United We Are a Force, and Individually We are W.O.N.
Image Courtesy of Dana Margulies Cauthen
Women of Note celebrates the unique talents of women of Hampton Roads and seeks to raise awareness of issues women face in the 21st century. We are well aware of the many hats women wear throughout the day as well as throughout their lives and we would like to give women the opportunity to share their experiences juggling these with our community. By sharing our experiences, we hope to inspire others, learn from their perspectives, and foster a dialogue that creates solutions. Today we spot light Dana Margulies Cauthen.
Affiliation(s) (past and present):
I’m currently the Residential Theatrical Director at Thomas Nelson Community College. I’m on the Board of Directors at Peninsula Community Theatre, a former member of the Board of Directors at Little Theatre of Norfolk, and past President of the Hampton Roads Civic Ballet Company. I’m also an adjunct faculty member in the theatre department at Old Dominion University and a Kindergarten teacher at Williamsburg/James City County Schools.
I’ve choreographed at Virginia Wesleyan University, Old Dominion University, Christopher Newport University, Tidewater Community College – Chesapeake, Thomas NelsonCommunitttle Theatre of Norfolk, Little Theatre of Virginia Beach, Generic Theatre, and Smithfield Little Theatre. I’ve also recently directed at Thomas Nelson, Peninsula Community Theatre, and Williamsburg Players.
How long have you been (working in/participating in) your field? How did you get into it?

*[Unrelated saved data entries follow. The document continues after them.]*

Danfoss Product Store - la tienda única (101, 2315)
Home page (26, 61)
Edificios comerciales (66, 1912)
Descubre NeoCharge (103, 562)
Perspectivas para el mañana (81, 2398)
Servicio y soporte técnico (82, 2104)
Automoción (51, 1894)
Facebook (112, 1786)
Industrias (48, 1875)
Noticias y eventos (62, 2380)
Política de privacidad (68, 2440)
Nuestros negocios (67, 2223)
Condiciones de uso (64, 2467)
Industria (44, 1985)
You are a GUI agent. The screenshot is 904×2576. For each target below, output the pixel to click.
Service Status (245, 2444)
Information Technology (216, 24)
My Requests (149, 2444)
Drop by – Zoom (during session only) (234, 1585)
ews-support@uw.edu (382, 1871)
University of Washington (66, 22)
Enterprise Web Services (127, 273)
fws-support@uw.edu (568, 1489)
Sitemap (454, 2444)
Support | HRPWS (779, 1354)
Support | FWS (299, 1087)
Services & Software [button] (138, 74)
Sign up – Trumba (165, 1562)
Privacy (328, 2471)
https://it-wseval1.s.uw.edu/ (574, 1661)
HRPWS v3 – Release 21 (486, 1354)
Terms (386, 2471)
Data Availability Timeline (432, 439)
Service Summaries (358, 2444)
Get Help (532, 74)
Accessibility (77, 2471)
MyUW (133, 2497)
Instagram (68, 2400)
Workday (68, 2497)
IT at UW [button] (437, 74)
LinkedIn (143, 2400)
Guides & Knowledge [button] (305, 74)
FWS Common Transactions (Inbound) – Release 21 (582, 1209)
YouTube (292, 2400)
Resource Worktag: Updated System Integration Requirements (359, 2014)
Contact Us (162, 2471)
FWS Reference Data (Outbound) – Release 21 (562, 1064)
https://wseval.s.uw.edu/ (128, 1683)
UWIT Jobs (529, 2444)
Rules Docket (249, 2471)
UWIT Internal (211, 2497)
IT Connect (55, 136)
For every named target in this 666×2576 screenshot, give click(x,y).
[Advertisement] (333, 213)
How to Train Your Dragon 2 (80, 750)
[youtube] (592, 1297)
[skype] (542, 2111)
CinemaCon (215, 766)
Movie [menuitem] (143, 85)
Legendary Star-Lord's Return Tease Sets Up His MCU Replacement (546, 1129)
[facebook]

I started dancing at the age of three and choreographing in my early 20s. I had staged for Hampton Roads Civic Ballet, but my work in musical theatre started when I played Hunyak in Chicago, the opening show at the Village Theatre when PCT purchased the building in 1994. John Raynes, who was directing the show, asked me if I thought I could choreograph a musical, and I told him I could try. I’ve been choreographing ever since and directing since about 1998.
How long have you been working/ living in in Hampton Roads?
I suppose I’m a "come here"; we moved to this area when I was a year old and my father got stationed at Langley AFB.
What advice would you give young women going into your field?
Find that person you can learn from. Don’t be afraid to ask if you can shadow someone whose work you admire; watch what they do and how they do it. I have had some amazing choreographers and directors that I have considered my mentors along the way, and the best feeling in the world is when one of your mentors says they like your work. Another piece of advice—don’t let anyone steamroll over you. Ever. I’m only ashamed of the times I didn’t speak up, never about the times when I did.
Does your gender influence your relationship to your work? In what way?
I work in two fields in which women are generally seen as assets, I think, so it usually comes as a shock to me when I run into gender-based discrimination or harassment. In my early 20s, I was sent to a photographer’s home to have headshots taken. About halfway through the session, he said that the pattern on my pants was distracting and asked if I would take them off. For HEADSHOTS. I told him that was out of the question, and he went on taking photographs as if nothing had happened. I did tell the person who had sent me there, and I got some sort of a, “Well, good photographers are hard to find” kind of an answer. Looking back, I wish I’d handled it differently, and I think (I hope) young women today are willing to make a bigger fuss than I did.
The older I get, the easier it has become to say, “You will not speak to me like that” or “You will not dismiss my concerns.” It’s a paradox; if someone uses a “calm down, little lady” remark to me, I absolutely see red. And if you respond angrily, you are just reinforcing the “hysterical woman” stereotype. I often find myself thinking, “Wait. Would they have said that to a man?” And I’m just not willing to let that go anymore.
Have you faced challenges in your field because of your gender or have you found your gender to be an asset? What kinds of challenges or advantages, and how have they affected your life?
I’ve been working in education since the early 90s, and things were a lot different then. I had a forward-thinking (male) administrator who asked the person in charge of salaries to create a graph broken down by gender, which we looked at during a faculty meeting. The data was ridiculously skewed, and I distinctly remember the person in charge explaining that the male employees’ salaries were higher “because they have families to support.” There was a lot of rage in the room that day, and I began to learn the right way to stand up for myself from those women. It makes me feel a little old to realize I have been working long enough to remember that this kind of bias was so acceptable, that someone was willing to say that in front of a room full of educated women who worked just as hard as our male colleagues. I’m proud to have been part of the first generation of women to stand up and say, “This is wrong. Fix it.” We still have a long way to go; the wage gap is still there in a lot of fields, and it is hard to detect unless there is transparency in reporting.
Any closing thoughts?
If you are lucky enough to get a seat at the table, really think about who you can invite in. it’s important to surround yourself with people who want to see the arts expand in the same way you do.
I think that we as a society are doing a much better job at recognizing inequities across the board now, but I think it’s important for us to share our stories with younger women and assure them that standing up for themselves is the right thing to do.